**Work required**
Reproduce verbatim the lines of the listing below, from the line containing "Image resolution: width=998" through the end of the listing, with both ends included and no other lines.

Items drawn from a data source
_ _ _ _ _ _ _

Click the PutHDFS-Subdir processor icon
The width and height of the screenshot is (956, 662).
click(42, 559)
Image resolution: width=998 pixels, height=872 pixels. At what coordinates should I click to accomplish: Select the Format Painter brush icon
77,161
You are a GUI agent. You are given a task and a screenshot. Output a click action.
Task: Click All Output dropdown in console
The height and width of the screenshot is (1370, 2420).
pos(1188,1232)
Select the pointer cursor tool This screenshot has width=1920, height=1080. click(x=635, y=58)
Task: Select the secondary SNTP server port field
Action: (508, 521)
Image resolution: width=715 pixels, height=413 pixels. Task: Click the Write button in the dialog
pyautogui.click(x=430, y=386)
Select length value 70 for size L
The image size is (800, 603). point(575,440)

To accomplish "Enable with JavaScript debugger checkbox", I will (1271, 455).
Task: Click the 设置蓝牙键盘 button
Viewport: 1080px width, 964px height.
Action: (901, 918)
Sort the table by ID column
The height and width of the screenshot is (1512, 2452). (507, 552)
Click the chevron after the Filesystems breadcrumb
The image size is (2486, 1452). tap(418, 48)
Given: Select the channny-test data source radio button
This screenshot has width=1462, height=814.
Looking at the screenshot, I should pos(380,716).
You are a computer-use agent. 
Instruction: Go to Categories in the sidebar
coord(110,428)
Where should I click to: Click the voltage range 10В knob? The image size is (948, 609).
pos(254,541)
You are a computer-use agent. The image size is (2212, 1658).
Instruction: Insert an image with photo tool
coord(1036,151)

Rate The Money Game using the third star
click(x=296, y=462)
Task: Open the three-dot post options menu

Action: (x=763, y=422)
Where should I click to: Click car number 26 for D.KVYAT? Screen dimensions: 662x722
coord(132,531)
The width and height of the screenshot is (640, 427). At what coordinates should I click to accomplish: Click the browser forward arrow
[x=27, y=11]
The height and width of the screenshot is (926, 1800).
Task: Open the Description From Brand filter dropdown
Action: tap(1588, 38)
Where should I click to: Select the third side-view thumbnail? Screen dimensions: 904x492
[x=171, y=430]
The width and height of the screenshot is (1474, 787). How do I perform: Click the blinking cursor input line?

_ _ _ _ _ _ _

**Output below**
Image resolution: width=998 pixels, height=872 pixels. At what coordinates should I click to accomplish: Select the Format Painter brush icon
77,161
You are a GUI agent. You are given a task and a screenshot. Output a click action.
Task: Click All Output dropdown in console
The height and width of the screenshot is (1370, 2420).
pos(1188,1232)
Select the pointer cursor tool This screenshot has width=1920, height=1080. click(x=635, y=58)
Task: Select the secondary SNTP server port field
Action: (508, 521)
Image resolution: width=715 pixels, height=413 pixels. Task: Click the Write button in the dialog
pyautogui.click(x=430, y=386)
Select length value 70 for size L
The image size is (800, 603). point(575,440)

To accomplish "Enable with JavaScript debugger checkbox", I will (1271, 455).
Task: Click the 设置蓝牙键盘 button
Viewport: 1080px width, 964px height.
Action: (901, 918)
Sort the table by ID column
The height and width of the screenshot is (1512, 2452). (507, 552)
Click the chevron after the Filesystems breadcrumb
The image size is (2486, 1452). tap(418, 48)
Given: Select the channny-test data source radio button
This screenshot has width=1462, height=814.
Looking at the screenshot, I should pos(380,716).
You are a computer-use agent. 
Instruction: Go to Categories in the sidebar
coord(110,428)
Where should I click to: Click the voltage range 10В knob? The image size is (948, 609).
pos(254,541)
You are a computer-use agent. The image size is (2212, 1658).
Instruction: Insert an image with photo tool
coord(1036,151)

Rate The Money Game using the third star
click(x=296, y=462)
Task: Open the three-dot post options menu

Action: (x=763, y=422)
Where should I click to: Click car number 26 for D.KVYAT? Screen dimensions: 662x722
coord(132,531)
The width and height of the screenshot is (640, 427). At what coordinates should I click to accomplish: Click the browser forward arrow
[x=27, y=11]
The height and width of the screenshot is (926, 1800).
Task: Open the Description From Brand filter dropdown
Action: tap(1588, 38)
Where should I click to: Select the third side-view thumbnail? Screen dimensions: 904x492
[x=171, y=430]
The width and height of the screenshot is (1474, 787). How do I perform: Click the blinking cursor input line?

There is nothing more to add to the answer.